Photo credit: Washington State Parks
Besides a tent, sleeping bag, and cooking gear, why not string a hammock between trees for an afternoon of relaxation? One of 21 marine parks only accessible by boat in Washington, tranquil Doe Island is home to five primitive campsites, complete with picnic tables and fire pits. If available, camp at the western-most site perched high on a bluff to enjoy both sunrises and sunsets overlooking Rosario Strait. A 0.3-mile loop trail and abundant tide pools at low tide invite exploration by hikers and beachcombers, while fishermen can try their skill at Obstruction Pass. At certain times of year, Stellar and California sea lions may be heard barking on Peapod Rocks where they can make a ruckus. We know because they swarmed the sunken barge on the west side of the Snohomish River jetty at the Everett Marina and kept us awake at night, especially if the porthole was open.
Two pocket coves make beaching a kayak or small boat possible at Doe Island. In fact, the cove on the northwest side of the island is an historical cultural site where Americans Indians constructed a canoe haul-out. The seasonal dock is no longer there due to a storm a few years ago. However, Washington State Parks is pursuing a moorage facility renovation project for Doe Island (and Matia Island) to replace it. Since the holding ground is poor and there is little protection from weather for larger boats, it’s best to make Doe Island a day stop. There are no mooring buoys. In case something was forgotten or is needed, both Doe Bay Resort on Orcas Island and Blakely Island Marina offer fuel and limited groceries. And the best news is Doe Island is open year-round for visitors with a Discover Pass.
Photo credit: Washington State Parks
One of the things a boater pays attention to in the San Juan Islands is the location of floating bull kelp beds. Like highway signs, this seaweed warns mariners of rocks and shoals lurking beneath the waves where it is attached. The whip-shaped stems can grow up to 40 feet long, sprout a hollow 4-inch bulb with 7-foot ribbons at its opposite end. Kelp beds shelter young fish and crabs from predators, but they may also serve as a dinner placemat for gulls, herons, otters, and seals.
Photo credit: Wikimedia Commons
Deer may no longer frequent Doe Island lying a quarter mile offshore, but they roam the area east of Moran State Park on Orcas Island in abundance. We counted 25 deer in our short drive from the park to Olga and Doe Bay, more deer than we’ve ever seen in Deer Harbor on the west side of the island.
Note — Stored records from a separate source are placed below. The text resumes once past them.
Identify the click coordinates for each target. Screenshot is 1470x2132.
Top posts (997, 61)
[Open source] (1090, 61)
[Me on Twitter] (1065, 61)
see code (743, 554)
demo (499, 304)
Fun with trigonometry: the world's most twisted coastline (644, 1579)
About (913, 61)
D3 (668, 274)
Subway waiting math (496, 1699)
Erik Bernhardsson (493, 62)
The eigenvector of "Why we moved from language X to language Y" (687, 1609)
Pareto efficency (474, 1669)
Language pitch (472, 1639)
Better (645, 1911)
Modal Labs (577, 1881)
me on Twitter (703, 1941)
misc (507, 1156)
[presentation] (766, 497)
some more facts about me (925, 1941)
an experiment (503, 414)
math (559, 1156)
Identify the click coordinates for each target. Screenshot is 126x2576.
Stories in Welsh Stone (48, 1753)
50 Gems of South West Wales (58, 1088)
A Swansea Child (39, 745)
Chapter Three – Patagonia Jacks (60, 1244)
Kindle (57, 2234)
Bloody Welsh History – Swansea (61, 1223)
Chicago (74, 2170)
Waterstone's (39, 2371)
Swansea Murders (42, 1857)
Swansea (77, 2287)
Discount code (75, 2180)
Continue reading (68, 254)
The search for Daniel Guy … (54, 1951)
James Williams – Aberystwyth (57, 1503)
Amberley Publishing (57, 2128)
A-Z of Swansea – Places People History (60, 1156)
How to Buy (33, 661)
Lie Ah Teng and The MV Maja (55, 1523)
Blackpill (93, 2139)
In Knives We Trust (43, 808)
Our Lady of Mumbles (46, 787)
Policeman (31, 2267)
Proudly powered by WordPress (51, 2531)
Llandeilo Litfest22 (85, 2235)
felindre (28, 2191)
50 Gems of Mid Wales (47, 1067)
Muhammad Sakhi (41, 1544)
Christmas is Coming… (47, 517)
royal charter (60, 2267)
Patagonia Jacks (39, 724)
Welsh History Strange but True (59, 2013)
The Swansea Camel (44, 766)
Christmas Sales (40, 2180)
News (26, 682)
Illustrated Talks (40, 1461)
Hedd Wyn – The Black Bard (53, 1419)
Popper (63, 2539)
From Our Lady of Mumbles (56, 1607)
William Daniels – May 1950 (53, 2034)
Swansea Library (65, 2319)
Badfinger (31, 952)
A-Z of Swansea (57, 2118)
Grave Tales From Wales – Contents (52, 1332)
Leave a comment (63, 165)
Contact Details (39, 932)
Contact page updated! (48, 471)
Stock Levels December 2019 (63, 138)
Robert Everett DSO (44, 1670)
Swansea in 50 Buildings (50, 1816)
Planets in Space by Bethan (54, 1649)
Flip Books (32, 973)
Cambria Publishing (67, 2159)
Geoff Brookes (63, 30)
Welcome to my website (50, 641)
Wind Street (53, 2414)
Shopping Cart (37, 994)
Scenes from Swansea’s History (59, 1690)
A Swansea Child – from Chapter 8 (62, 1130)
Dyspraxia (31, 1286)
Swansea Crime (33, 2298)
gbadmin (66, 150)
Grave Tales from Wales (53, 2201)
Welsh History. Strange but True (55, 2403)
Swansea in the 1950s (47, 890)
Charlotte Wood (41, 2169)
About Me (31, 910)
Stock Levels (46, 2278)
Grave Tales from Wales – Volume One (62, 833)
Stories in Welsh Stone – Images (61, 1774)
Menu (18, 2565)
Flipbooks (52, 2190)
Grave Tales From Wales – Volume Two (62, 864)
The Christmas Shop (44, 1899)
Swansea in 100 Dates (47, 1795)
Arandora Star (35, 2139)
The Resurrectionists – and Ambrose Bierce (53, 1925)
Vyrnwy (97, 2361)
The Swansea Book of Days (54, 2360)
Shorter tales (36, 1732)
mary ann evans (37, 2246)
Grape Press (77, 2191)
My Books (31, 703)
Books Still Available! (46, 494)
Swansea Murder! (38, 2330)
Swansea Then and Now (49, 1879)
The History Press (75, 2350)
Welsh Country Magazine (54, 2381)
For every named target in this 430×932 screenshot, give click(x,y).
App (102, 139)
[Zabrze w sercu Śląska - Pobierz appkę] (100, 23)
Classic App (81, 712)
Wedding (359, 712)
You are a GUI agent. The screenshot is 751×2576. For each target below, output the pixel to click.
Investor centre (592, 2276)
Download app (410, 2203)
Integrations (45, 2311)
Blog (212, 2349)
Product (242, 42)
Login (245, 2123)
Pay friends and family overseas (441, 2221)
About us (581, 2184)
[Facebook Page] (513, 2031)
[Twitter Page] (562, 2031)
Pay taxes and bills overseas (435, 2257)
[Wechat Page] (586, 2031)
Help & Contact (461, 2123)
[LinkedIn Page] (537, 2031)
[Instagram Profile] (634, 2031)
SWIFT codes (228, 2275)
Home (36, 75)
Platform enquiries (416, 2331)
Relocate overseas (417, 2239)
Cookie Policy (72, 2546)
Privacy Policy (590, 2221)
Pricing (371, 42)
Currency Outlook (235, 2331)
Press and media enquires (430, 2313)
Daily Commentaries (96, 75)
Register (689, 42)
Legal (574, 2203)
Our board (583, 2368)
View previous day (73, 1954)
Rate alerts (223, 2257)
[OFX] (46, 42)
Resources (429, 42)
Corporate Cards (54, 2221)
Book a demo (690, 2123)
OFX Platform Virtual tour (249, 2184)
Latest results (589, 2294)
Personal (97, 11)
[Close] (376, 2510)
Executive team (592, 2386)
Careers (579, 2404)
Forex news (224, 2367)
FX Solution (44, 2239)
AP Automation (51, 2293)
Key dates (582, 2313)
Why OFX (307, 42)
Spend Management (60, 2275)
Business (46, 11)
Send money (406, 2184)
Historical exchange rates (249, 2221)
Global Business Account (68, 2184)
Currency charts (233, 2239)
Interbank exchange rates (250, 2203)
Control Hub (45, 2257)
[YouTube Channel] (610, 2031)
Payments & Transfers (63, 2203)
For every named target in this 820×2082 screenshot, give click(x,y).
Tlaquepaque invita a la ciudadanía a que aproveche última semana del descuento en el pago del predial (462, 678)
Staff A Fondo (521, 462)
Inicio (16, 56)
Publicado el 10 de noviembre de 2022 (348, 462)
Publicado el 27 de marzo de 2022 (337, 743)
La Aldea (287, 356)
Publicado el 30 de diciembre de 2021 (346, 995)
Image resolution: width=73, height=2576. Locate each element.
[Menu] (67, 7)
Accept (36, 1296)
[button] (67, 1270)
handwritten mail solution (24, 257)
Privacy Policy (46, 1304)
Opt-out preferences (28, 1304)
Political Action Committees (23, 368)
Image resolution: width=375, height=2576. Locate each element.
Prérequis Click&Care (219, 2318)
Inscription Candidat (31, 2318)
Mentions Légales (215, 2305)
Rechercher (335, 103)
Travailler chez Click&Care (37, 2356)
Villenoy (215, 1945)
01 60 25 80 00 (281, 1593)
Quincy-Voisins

Acquired in two parcels from the U.S. Federal Government in 1964 and 1967 at no cost, Doe Island is a Washington State treasure to enjoy for many years. Come visit! A handy resource for anyone planning a sea kayaking trip to Western Washington is Kayaking Puget Sound and the San Juan Islands written by Rob Casey and published by The Mountaineers in Seattle.
Thank you for reading!
Blessings,
Deb
What a beautiful place and nice to know other bits of information. Thanks for sharing!
I’m glad you enjoyed my post. The Doe Bay area feels a bit more remote than the rest of Orcas Issland because most people stop at Moran State Park and go no further. I think that’s why the deer like it so much. And it’d be a much easier paddle from Doe Bay to Doe Island. Of course, you’d have to take a car on the ferry. The upside with that idea is you could tour the entire island and drop your kayak in at different places if you had enough time.